Risk Management: Using Resilience Engineering to Develop a More Reliable Workforce, Part 2

Resilience Engineering

Developing a resilient organization pays benefits daily, but during outages and other maintenance tasks, it can account for the difference between success and failure.

In the January issue, I introduced the concepts of highly reliable organizing (HRO) and resilience engineering with a promise to address the remaining principles. As a quick review of the first article, you’ll recall that many quality and safety systems are designed around simple work, such as on assembly lines. However, processes aimed solely at minimizing variability are ineffective for the complex, highly variable work of operating and maintaining power plants.

HRO, as described in the book Managing the Unexpected, focuses on reducing failures through:


■ Preoccupation with failure

■ Reluctance to simplify

■ Sensitivity to operations

■ Commitment to resilience

■ Deference to expertise


Erik Hollnagel, one of the fathers of resilience engineering, defines resilience as “the intrinsic ability of a system to adjust its functioning prior to, during, or following events (changes, disturbances, and opportunities), and sustain required operations under both expected and unexpected conditions.”
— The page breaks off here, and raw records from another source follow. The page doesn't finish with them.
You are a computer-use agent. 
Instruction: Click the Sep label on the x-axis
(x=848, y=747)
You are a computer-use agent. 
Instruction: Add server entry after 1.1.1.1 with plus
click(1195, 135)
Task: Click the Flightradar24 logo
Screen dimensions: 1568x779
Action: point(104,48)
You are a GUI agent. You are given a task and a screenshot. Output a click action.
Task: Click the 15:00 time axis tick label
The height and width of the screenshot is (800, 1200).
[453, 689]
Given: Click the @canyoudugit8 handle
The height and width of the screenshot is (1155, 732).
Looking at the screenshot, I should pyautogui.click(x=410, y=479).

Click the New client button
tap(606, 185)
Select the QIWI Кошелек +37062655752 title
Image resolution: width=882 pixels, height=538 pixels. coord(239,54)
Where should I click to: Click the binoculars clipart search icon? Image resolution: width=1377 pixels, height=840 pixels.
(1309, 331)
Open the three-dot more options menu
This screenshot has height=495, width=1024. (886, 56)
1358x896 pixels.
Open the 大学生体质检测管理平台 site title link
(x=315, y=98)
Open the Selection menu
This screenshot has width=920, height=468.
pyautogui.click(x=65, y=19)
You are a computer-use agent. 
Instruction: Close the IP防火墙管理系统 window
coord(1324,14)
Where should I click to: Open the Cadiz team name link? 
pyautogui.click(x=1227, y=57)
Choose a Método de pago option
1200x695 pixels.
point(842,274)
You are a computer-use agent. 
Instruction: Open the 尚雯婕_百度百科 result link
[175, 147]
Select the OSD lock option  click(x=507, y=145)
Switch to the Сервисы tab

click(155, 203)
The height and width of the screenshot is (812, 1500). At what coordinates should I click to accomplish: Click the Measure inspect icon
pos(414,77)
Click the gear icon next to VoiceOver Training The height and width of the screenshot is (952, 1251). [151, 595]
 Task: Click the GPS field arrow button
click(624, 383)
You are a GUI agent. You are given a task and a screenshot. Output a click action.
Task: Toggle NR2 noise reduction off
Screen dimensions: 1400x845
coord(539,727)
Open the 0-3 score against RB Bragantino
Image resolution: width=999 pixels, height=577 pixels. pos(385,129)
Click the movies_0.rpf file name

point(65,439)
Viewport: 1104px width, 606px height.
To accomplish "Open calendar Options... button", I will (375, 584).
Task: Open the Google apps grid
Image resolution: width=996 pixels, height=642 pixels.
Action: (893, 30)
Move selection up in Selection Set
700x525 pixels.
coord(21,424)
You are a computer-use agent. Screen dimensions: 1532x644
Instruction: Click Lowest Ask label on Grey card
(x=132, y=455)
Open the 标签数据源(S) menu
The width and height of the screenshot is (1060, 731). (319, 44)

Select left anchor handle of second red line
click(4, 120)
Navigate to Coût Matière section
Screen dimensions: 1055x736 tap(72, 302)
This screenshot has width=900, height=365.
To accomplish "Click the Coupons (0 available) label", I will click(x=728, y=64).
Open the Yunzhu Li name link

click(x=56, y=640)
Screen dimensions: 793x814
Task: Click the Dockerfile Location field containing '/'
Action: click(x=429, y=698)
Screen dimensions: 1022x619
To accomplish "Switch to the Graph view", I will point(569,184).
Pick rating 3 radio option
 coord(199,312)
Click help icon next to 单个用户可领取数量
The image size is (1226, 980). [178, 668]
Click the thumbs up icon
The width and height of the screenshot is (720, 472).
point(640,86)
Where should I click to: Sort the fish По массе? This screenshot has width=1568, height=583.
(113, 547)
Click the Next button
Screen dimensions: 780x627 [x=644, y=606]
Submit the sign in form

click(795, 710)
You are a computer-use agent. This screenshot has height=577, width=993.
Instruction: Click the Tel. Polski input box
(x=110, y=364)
A resilient system must be able to respond, monitor, anticipate, and learn. It’s not resilient if it lacks any of these abilities—even if it excels at some of them.

The first article covered the first two principles below; this article addresses the remaining three. To “engineer” resilient systems, we design according to these principles:


■ Principle 1: Variability and uncertainty are inherent in complex work.

■ Principle 2: Expert operators are sources of reliability.

■ Principle 3: A system view is necessary to understand and manage complex work.

■ Principle 4: It is necessary to understand “normal work.”

■ Principle 5: Focus on what we want—to create safety.


The opposite of resilient is “brittle.” Think about how a brittle material fails: Load increases and increases until, “snap,” it breaks. You have little to no warning. Hidden flaws contribute to sudden and unexpected failures.

Resilience is like a ductile material: Load increases until the metal begins to deform, at which point you remove the load and it returns to normal shape. You’ve just been warned that you are reaching the yield point; beyond the yield point, permanent deformation begins to occur, but you still have time to recover before failure.

Power plant operations, including outages, are socio-technical systems composed of people plus technology and equipment. We tend to focus on the equipment, jumping into disassembly, repair and replace, and reassembly. Yet, the other component, people, makes or breaks system resilience.

We all have limited capacity, and when we get stressed, we begin to miss and forget things. During an outage, if several significant events occur, things can begin to fail, like a snowball rolling downhill, growing and gathering speed. The more stressed people are, the more things go wrong. We’ve all seen outages like this.

To build resilience, we notice and monitor yield points to give us a chance to adapt and reconfigure so we can handle additional load without failing. Different conditions can bring us close to a yield point, such as a certain level of deployment (for example, 85% deployed is sustainable, but more than that may not be); three or more significant issues on a project; piling up stressors such as foul weather, a holiday, and change-out of people; or novel or complex work.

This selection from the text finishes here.